* Work instruction A *
For each statement below, say yes or no as to whether the foot ulcer abstract supports it, and quote the words of the abstract that decide it. (i) The patients described were managed across 13 of 17 Queensland Health & Hospital Services. (ii) Large multi-site clinical studies of foot ulcer presentations in the ambulatory setting are plentiful. (iii) The poster was presented at the 2014 meeting of the Australian Diabetes Society and the Australian Diabetes Educators Association.
* Work instruction B *
Name every author listed on the foot ulcer abstract.
* Work instruction C *
Continue the foot ulcer abstract from its last sentence.

* Extract *
Poster Presentation The Annual Scientific Meeting of the Australian Diabetes Society and the Australian Diabetes Educators Association 2013

Queensland’s foot ulcer database:  Monitoring the characteristics and outcomes of Queensland’s foot ulcers (#349)

Peter A Lazzarini 1 2 , Sharon R O'Rourke 3 , Anthony W Russell 4 5 , Patrick H Derhy 6 , Maarten C Kamp 7 8 , Michael C d'Emden 7 8 , Ewan M Kinnear 9
  1. Allied Health Research Collaborative, Queensland Health, Brisbane, Qld, Australia
  2. School of Clinical Sciences, Queensland University of Technology, Brisbane, Qld, Australia
  3. Musculoskeletal Research Program, Griffith University, Gold Coast, Qld, Australia
  4. Department of Diabetes & Endocrinology, Princess Alexandra Hospital, Queensland Health, Brisbane, Qld, Australia
  5. Diamantina Institute, The University of Queensland, Brisbane, Qld, Australia
  6. Centre for Healthcare Improvement, Queensland Health, Brisbane, Qld, Australia
  7. School of Medicine, University of Queensland, Brisbane, Qld, Australia
  8. Department of Endocrinology & Diabetes, Metro North Hospital & Health Service, Brisbane, Qld, Australia
  9. Department of Podiatry, Metro North Hospital & Health Service, Queensland Health, Brisbane, Qld, Australia


Foot ulcers are a leading cause of avoidable hospital admissions and lower extremity amputations.  However, large multi-site clinical studies describing foot ulcer presentations in the ambulatory setting are limited.  The aim of this descriptive observational paper is to report the characteristics and co-morbidities of ambulatory foot ulcer patients managed across 13 of 17 Queensland Health & Hospital Services.

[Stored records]
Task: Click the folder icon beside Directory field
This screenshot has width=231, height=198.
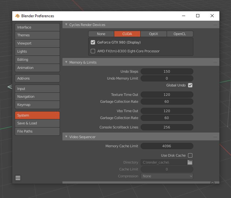Action: pyautogui.click(x=190, y=162)
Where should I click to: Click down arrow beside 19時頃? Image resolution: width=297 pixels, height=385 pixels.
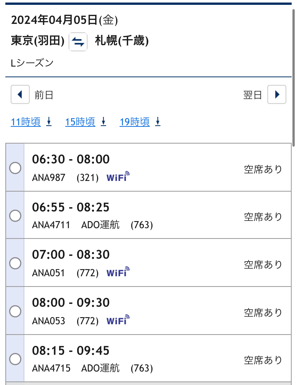point(158,121)
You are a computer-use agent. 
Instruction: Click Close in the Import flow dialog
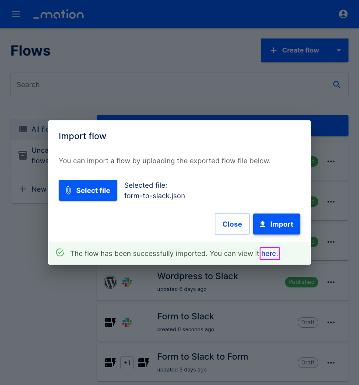[x=232, y=224]
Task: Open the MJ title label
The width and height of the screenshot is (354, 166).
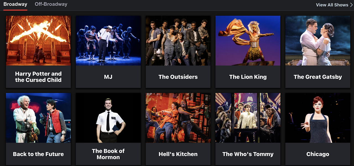Action: click(108, 77)
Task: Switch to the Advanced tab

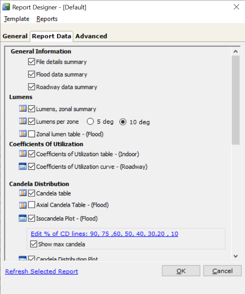Action: pos(91,36)
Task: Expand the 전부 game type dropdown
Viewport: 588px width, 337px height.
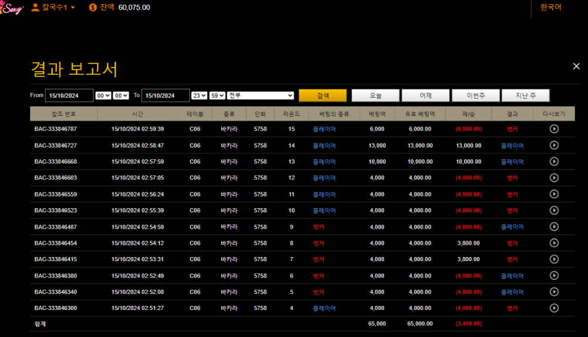Action: [x=260, y=95]
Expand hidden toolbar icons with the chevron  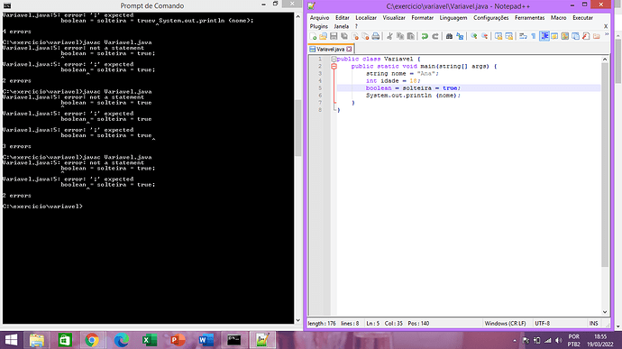tap(606, 34)
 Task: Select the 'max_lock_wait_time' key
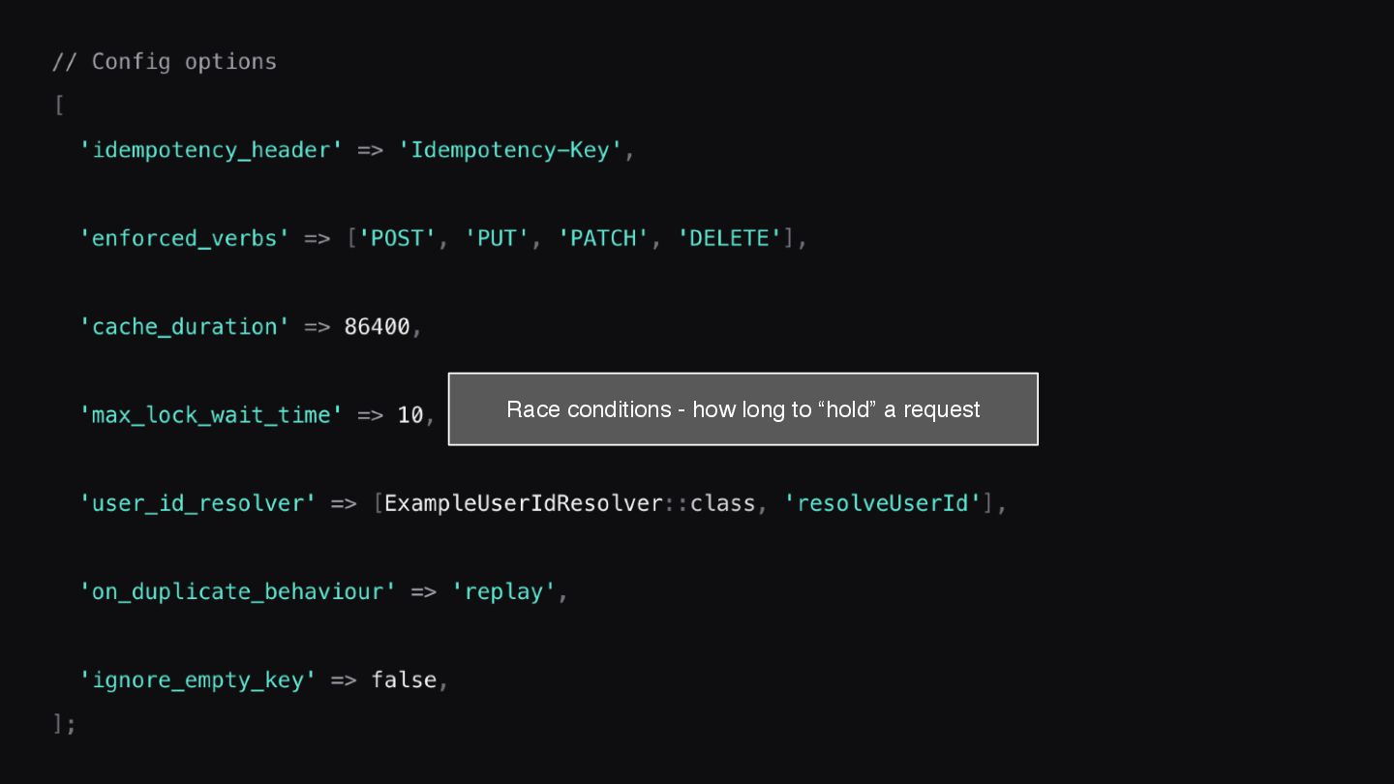[211, 415]
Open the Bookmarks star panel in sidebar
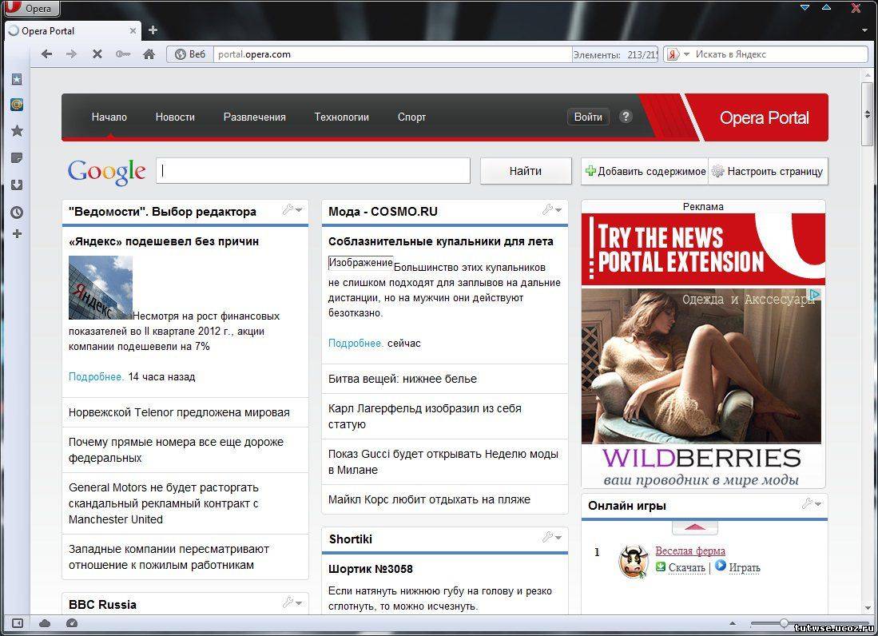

* Written answer A *
(i) Yes: "managed across 13 of 17 Queensland Health & Hospital Services"
(ii) No: "large multi-site clinical studies describing foot ulcer presentations in the ambulatory setting are limited"
(iii) No: "The Annual Scientific Meeting of the Australian Diabetes Society and the Australian Diabetes Educators Association 2013"

* Written answer B *
Peter A Lazzarini, Sharon R O'Rourke, Anthony W Russell, Patrick H Derhy, Maarten C Kamp, Michael C d'Emden, Ewan M Kinnear

* Written answer C *
Data on all foot ulcer patients registered with a Queensland High Risk Foot Form (QHRFF) was collected at their first consult in 2012.  Data is automatically extracted from each QHRFF into a Queensland high risk foot database.  Descriptive statistics display age, sex, ulcer types and co-morbidities.  Statewide clinical indicators of foot ulcer management are also reported.


Overall, 2,034 people presented with a foot ulcer in 2012.  Mean age was 63(±14) years and 67.8% were male.  Co-morbidities included 85% had diabetes, 50% hypertension, 39% dyslipidaemia, 26% cardiovascular disease, 14% kidney disease and 12% smoking.  Foot ulcer types included 52% neuropathic, 18% neuro-ischaemic, 7% ischaemic, 7% post-surgical and 17% other; whilst 31% were infected.  Clinical indicator results revealed 98% had their wound categorised, 51% received non-removable offloading, median ulcer healing time was 6-weeks and 37% had ulcer recurrence.

Conclusion and Clinical Relevance   

This paper appears to detail the largest foot ulcer database reported in Australia.  People presenting with foot ulcers appear predominantly older, male with several co-morbidities.  Encouragingly it appears most patients are receiving best practice care.  These results may be a factor in the significant reduction of Queensland diabetes foot-related hospitalisations and amputations recently reported.